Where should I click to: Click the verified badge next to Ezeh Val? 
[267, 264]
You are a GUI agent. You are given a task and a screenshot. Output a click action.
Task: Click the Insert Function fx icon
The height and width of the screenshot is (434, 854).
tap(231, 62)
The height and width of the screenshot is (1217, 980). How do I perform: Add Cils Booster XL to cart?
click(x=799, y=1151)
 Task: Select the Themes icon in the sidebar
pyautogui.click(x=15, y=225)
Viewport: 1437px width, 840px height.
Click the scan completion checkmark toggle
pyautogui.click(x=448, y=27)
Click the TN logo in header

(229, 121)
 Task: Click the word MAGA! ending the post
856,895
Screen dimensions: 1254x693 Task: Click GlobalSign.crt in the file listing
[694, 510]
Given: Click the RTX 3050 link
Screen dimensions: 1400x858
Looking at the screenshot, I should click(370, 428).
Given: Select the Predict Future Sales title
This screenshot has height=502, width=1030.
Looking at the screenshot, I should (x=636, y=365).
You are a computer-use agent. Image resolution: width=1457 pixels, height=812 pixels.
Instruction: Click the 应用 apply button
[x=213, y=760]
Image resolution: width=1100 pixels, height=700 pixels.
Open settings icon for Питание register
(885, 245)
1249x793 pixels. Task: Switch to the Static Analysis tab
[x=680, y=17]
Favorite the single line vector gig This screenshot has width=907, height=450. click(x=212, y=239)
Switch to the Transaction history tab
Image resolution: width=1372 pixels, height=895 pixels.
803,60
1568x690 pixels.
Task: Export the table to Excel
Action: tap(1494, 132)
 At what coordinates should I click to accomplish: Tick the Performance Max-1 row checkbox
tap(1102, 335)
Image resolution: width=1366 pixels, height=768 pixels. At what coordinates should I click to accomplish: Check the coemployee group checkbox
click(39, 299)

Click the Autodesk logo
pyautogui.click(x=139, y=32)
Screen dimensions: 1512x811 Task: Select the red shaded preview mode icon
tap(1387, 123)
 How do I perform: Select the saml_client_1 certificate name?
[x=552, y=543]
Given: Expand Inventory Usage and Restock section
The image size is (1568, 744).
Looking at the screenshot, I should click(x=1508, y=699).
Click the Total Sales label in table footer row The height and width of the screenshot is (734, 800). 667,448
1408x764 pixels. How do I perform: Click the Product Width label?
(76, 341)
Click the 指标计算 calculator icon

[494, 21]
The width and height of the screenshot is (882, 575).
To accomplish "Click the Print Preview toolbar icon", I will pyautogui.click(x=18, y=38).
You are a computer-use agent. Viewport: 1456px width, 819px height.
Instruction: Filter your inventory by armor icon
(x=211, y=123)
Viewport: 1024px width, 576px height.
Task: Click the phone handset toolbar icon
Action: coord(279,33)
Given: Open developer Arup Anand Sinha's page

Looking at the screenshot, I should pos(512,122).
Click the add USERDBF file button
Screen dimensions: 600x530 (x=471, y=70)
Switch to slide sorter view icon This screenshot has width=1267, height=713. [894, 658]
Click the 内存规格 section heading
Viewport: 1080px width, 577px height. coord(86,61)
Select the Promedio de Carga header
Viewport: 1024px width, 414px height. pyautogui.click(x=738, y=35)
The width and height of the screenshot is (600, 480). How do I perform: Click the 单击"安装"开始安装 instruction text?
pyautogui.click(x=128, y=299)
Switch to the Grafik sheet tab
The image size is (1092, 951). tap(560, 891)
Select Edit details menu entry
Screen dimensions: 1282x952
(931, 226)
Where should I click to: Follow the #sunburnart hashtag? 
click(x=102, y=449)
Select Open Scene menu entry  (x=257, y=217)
********
Work to be completed: Filter the records for the word "agent" and show every line that has it.

Output of the task:
You are a GUI agent. You are given a task and a screenshot. Output a click action.
You are a computer-use agent. Image resolution: width=1457 pixels, height=812 pixels.
You are a computer-use agent. Viewport: 1456px width, 819px height.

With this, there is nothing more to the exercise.